Johannes Brahms komponierte nach den Siegen preußisch-deutscher Truppen über das französische Heer im Jahr 1870 das "Triumphlied" opus 55. Es war dem preußischen König Wilhelm I. gewidmet, seit dem 18. Januar 1871 deutscher Kaiser:
"Wir Wilhelm, von Gottes Gnaden König von Preußen, bekunden hiermit, dass Wir es als eine Pflicht gegen das gemeinsame Vaterland betrachtet haben, dem Ruf der verbündeten deutschen Fürsten und Städte Folge zu leisten und die deutsche Kaiserwürde anzunehmen."
"Wir Wilhelm, von Gottes Gnaden König von Preußen, bekunden hiermit, dass Wir es als eine Pflicht gegen das gemeinsame Vaterland betrachtet haben, dem Ruf der verbündeten deutschen Fürsten und Städte Folge zu leisten und die deutsche Kaiserwürde anzunehmen."

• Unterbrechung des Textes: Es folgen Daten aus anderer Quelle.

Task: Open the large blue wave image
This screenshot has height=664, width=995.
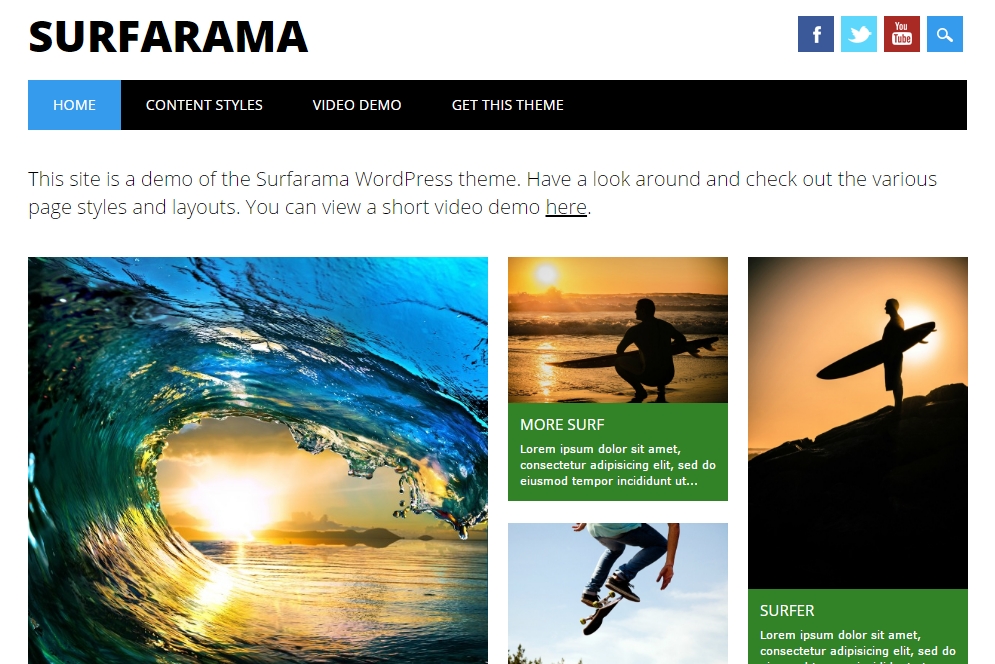Action: pyautogui.click(x=258, y=460)
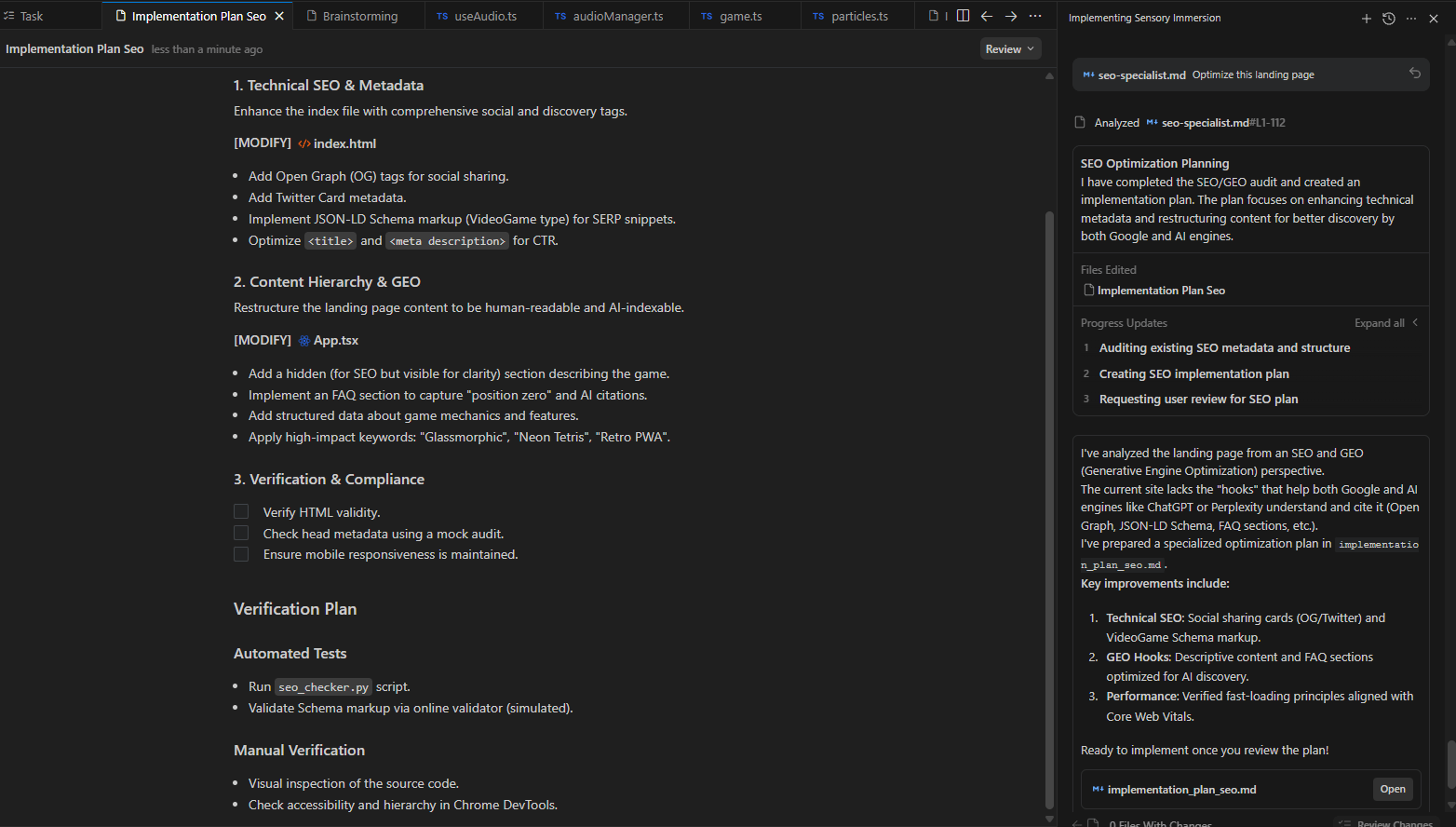Screen dimensions: 1456x827
Task: Click the back navigation arrow
Action: click(x=987, y=15)
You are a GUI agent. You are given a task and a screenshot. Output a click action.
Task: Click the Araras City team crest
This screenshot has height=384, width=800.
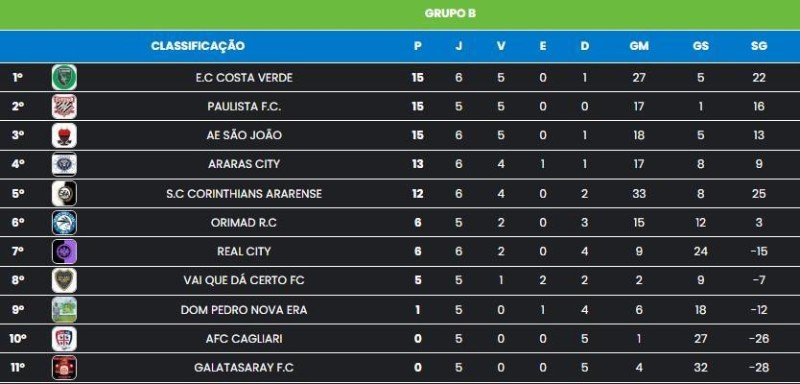click(x=64, y=164)
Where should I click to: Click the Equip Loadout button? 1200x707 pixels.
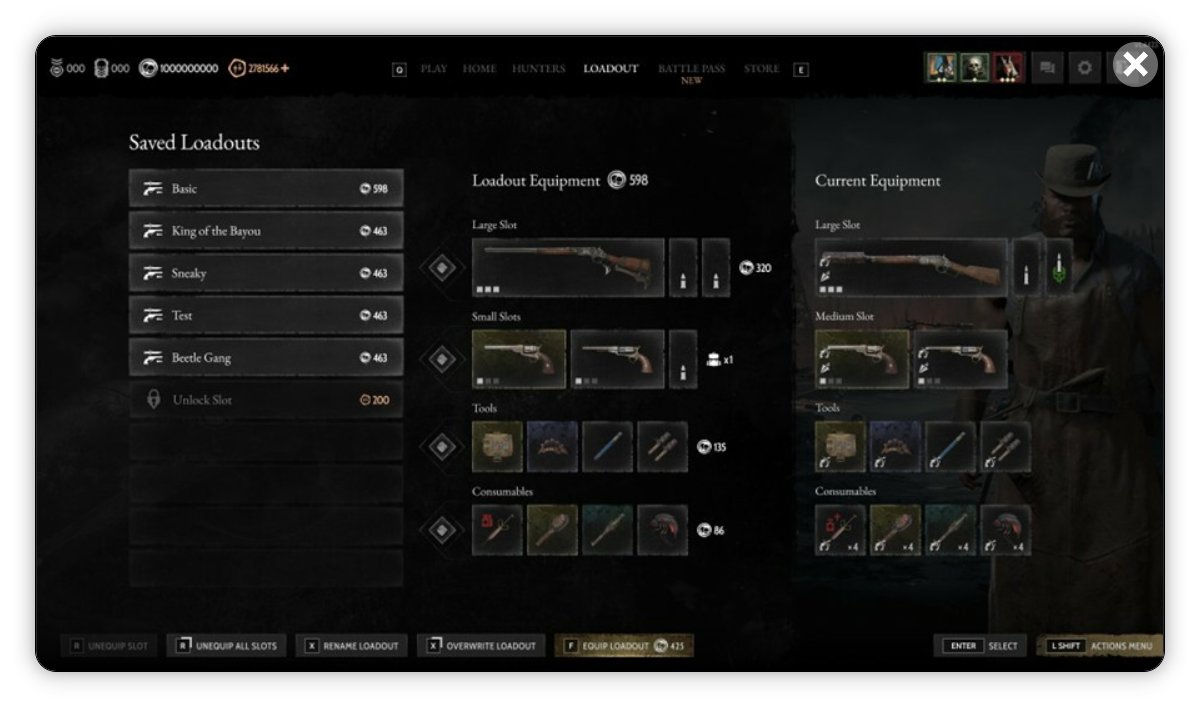(625, 646)
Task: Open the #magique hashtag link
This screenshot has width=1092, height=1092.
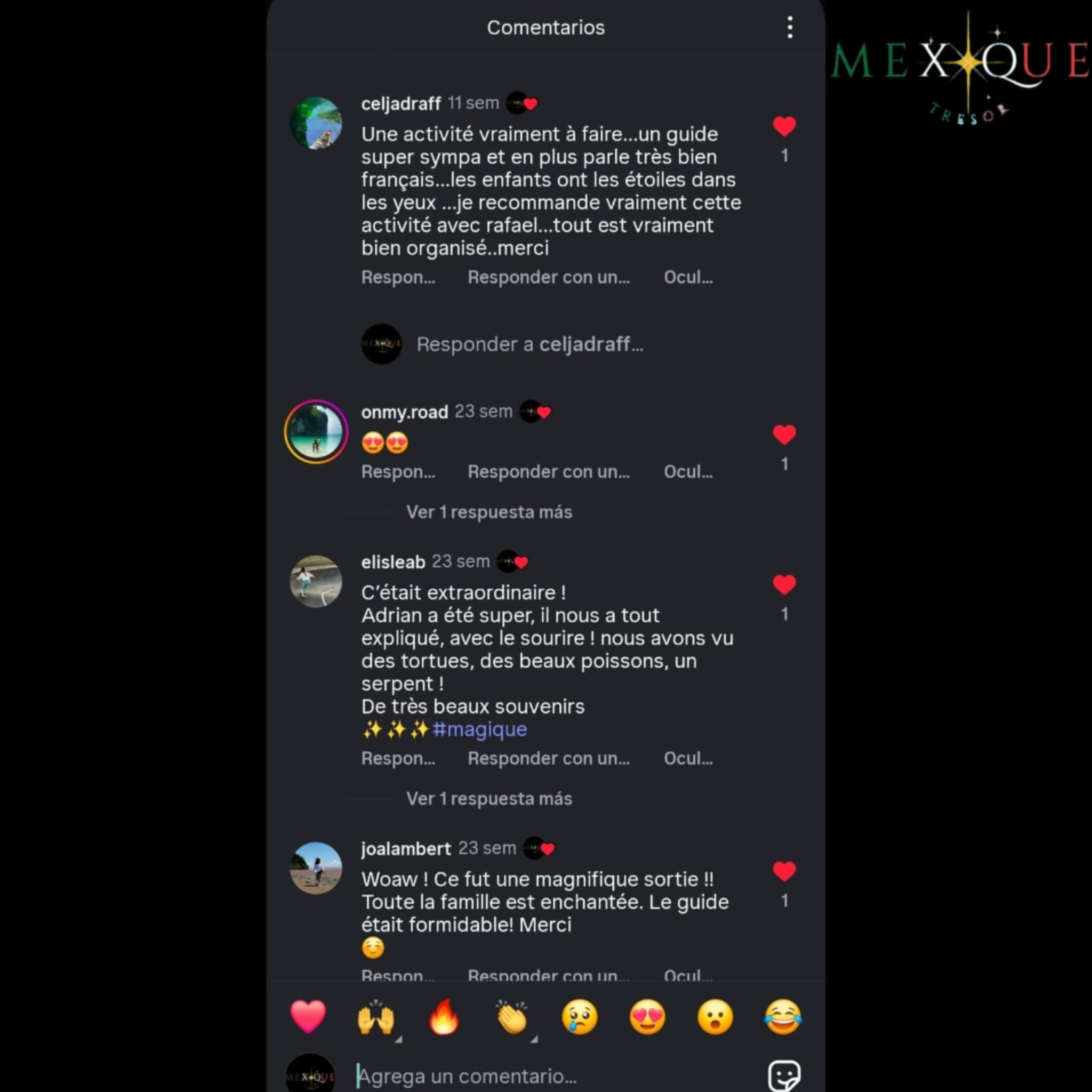Action: (480, 729)
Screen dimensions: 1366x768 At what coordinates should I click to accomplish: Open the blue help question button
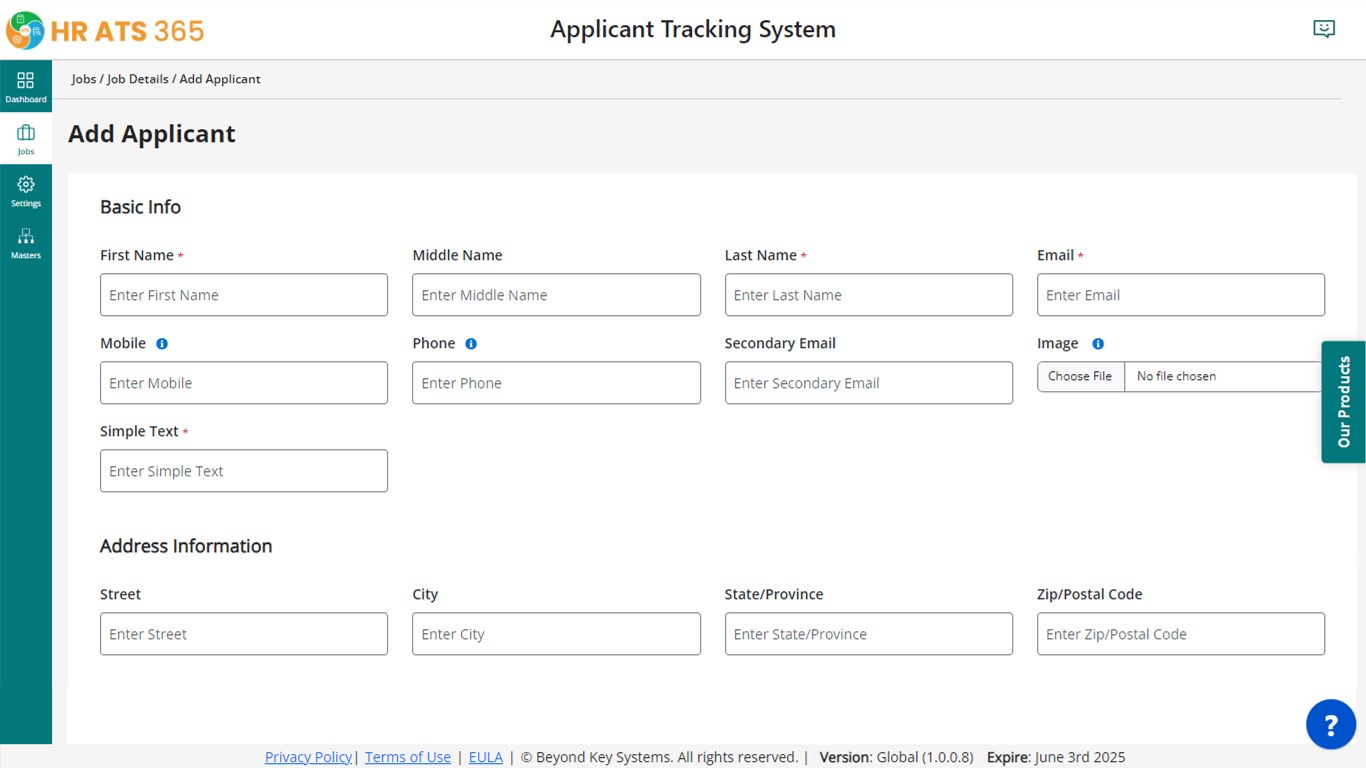pos(1330,724)
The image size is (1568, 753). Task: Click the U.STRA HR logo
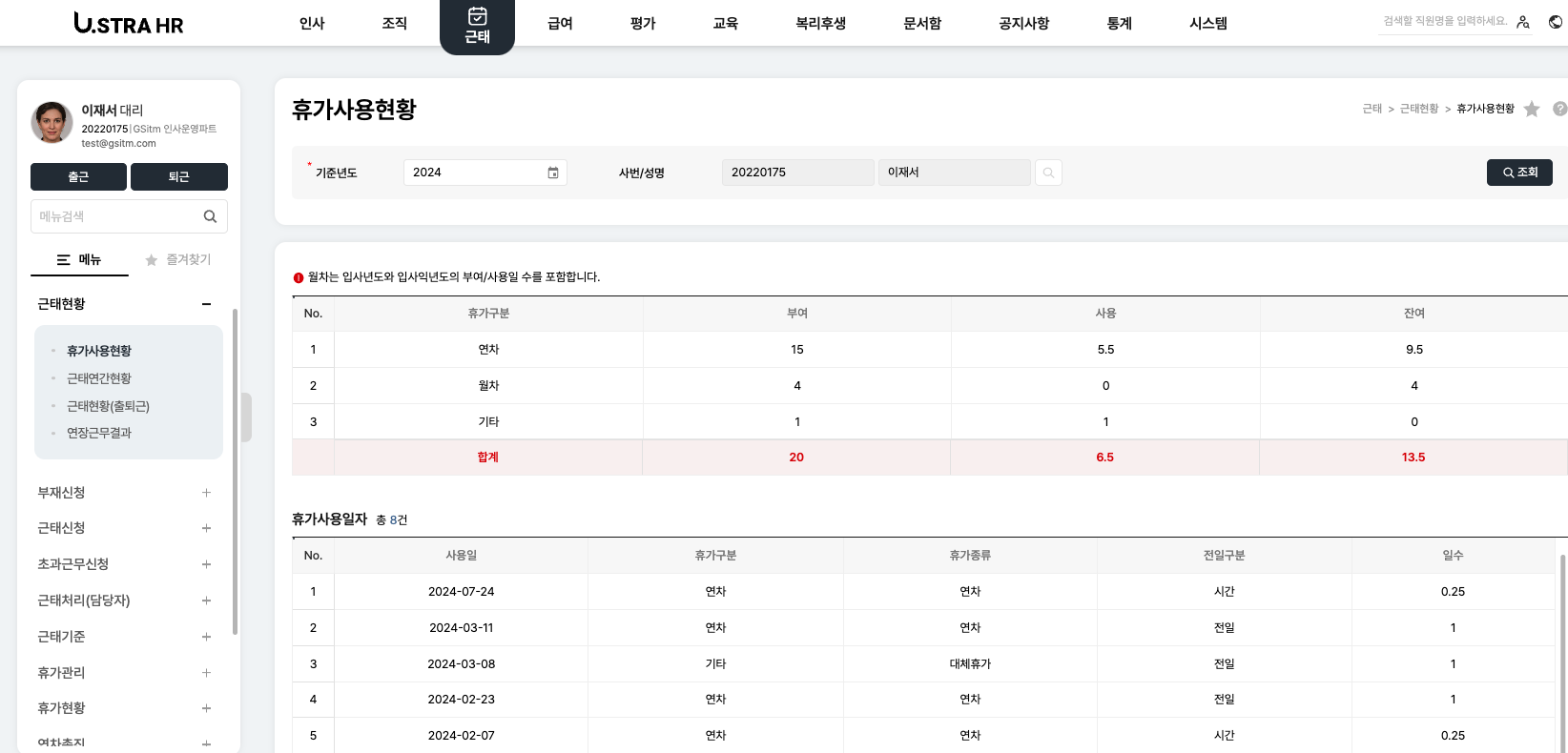coord(129,23)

So lauteten die Eingangssätze der Proklamation, verfasst und verlesen vom späteren Reichskanzler* Otto von Bismarck im Spiegelsaal des Versailler Schlosses. Seit dem 6. Oktober 1870 residierten hier nicht allein der preußische König, sondern auch Bismarck und der preußische Generalstab. Der Krieg hielt unterdessen an und konzentrierte sich auf die Belagerung und Beschießung des nahen Paris. An jenem 18. Januar hatte Wilhelm I. sich schweren Herzens zu seiner neuen Würde als "Kaiser von Deutschland" bekannt. Dieser Titel aber war unannehmbar für die auf Eigenständigkeit pochenden süddeutschen Staaten. In deren Ohren klang das wie ein preußischer Anspruch auf alle deutschen Länder. Deshalb setzte Bismarck noch kurz vor der Proklamation den Titel "Deutscher Kaiser" durch. Großherzog Friedrich von Baden schließlich brachte am Ende ein Hoch auf "Seine kaiserliche und königliche Majestät, Kaiser Wilhelm" aus.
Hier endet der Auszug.